**Reading text**.
++++++

This is how you bargain in Jordan.
You look around. You look at anything you like. But you do not touch.
Because once you touch something, the game begins.
“Ah,” the vendor said at his stall outside dusty Jerash, the ancient Roman town to the west of Amman, “you are welcome. Have some tea.”
“Shukran,” I said, one of my few words in Arabic. Thank you. I had brushed a silver and jade necklace with the back of my fingers.
I had learned by then, my fourth day visiting my friend Leah, an American studying Arabic there, that it was impossibly rude to decline the traditional offer of tea or coffee. I was just happy I was offered tea, which is served with heaping amounts of sugar and is both aromatic and sweet. I’m one of the few Americans who doesn’t drink coffee at home, and Jordanian coffee is dark, bitter and earthy. I can’t help but make faces and I try to down it as quickly as possible. At least when I drink tea, I’m not in danger of gagging.
Most tourists make only a quick stop in Jordan on Bibical tours, visiting the astonishing, Nabatean city of Petra, carved from rosy sandstone, and the baptism place of Jesus at the Jordan River, before charter-bussing on.
That’s too bad, because Jordan is an interesting, proud country, with ancient churches tiled in intricate mosaics, black basalt dunes, a thriving city life in Amman and silent, rolling stretches of Lawrence of Arabia desert.
Jordan certainly wants tourists, and so under the former King Hussein and the American Queen Noor, possible tourism places were identified and money poured into tourist services. All over Jordan, there are empty tourist centers, with vacant storefronts and clean bathrooms and very few visitors. When visitors come, like me to Jerash, vendors call out, wheedling gently, like you would approach a skittish animal.
This particular vendor and I exchanged the usual Jordanian pleasantries, which are all very personal and quickly stretch beyond “Where are you from?” to “Why don’t you have any children?” and “Are you Christian?”
The vendor leaned over his glass counter, pulling beaded necklaces off wall hooks for me to try on, showing them to me in a mirror, conversing the whole time. He had bright, dark eyes and very few teeth. He was Bedouin, he said, and had nine children although he wanted more. At present he had two wives: “a goat wife and a children wife”; that is, one wife to live in town with the children, and one to live in the desert with the goats.

++++++

**Supplied data**.

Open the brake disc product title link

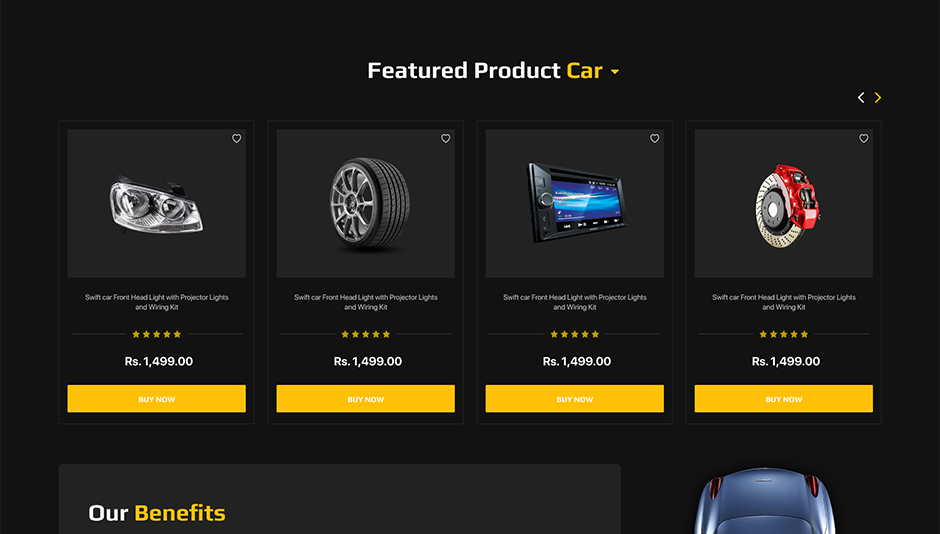pos(784,302)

++++++

**Tasks**.
[A] In the essay on bargaining in Jordan, how many children does the vendor say he has?
[B] From the essay on bargaining in Jordan, write out the passage starting with "This particular vendor" and going on through "with the goats.".
[C] Resume the essay on bargaining in Jordan from the point where it stops.
The listing above is material separate from the essay on bargaining in Jordan.

**Results of the exercise**.
[A] Nine.

[B]
This particular vendor and I exchanged the usual Jordanian pleasantries, which are all very personal and quickly stretch beyond “Where are you from?” to “Why don’t you have any children?” and “Are you Christian?”
The vendor leaned over his glass counter, pulling beaded necklaces off wall hooks for me to try on, showing them to me in a mirror, conversing the whole time. He had bright, dark eyes and very few teeth. He was Bedouin, he said, and had nine children although he wanted more. At present he had two wives: “a goat wife and a children wife”; that is, one wife to live in town with the children, and one to live in the desert with the goats.

[C]
I thought he was joking, and friends in Amman said that no one had more than one wife anymore, but later, in the Wabi Desert, another Bedouin assured me that some nomads do. It’s a matter of necessity, he said. All Jordanian children over age six are now required to go to school, and so during the week are packed into small adobe villages with the child-rearing wife. On the weekends and holidays, the children come back to the desert to scamper around the rocks and goats while the goat-rearing wife squats near the fire in her long black tent, making tea and bread.
The vendor twinkled at me. “I could use a third, pretty wife,” he said. “For more children.”
I laughed and rolled my eyes.
I had expected to feel uncomfortable in Jordan, which is called the Hashemite Kingdom because King Abdullah is descended from the Prophet Mohammad. Jordan is a secular state the size of Indiana, teetering between secular Iraq, fundamentalist Saudi Arabia, Syria, and Eqypt, and the Israeli-occupied West Bank , but the call to prayer rings out five times a day from the muzzein speakers, the hills are crowded with Palestinian refugee housing and many women wear the hijab. Especially younger university-aged women, who are more fundamentalist than their high-heeled, fashionable mothers.
But Western women are considered something of a third sex, not quite a woman, not quite a man. We are allowed into womens’ spaces, like Bedouin tents, and mens’ spaces, like cafes. Men respectfully don’t touch women—ever, not even to shake hands-- but will overlook occasional Western women transgressions, like looking men directly in the eye or not covering arms. I wore long sleeves and loose pants and felt just fine.
After twenty minutes or so of talking, the vendor finally brought over the necklace I had touched first. It was heavy, with smooth green beads and intricate silver ones.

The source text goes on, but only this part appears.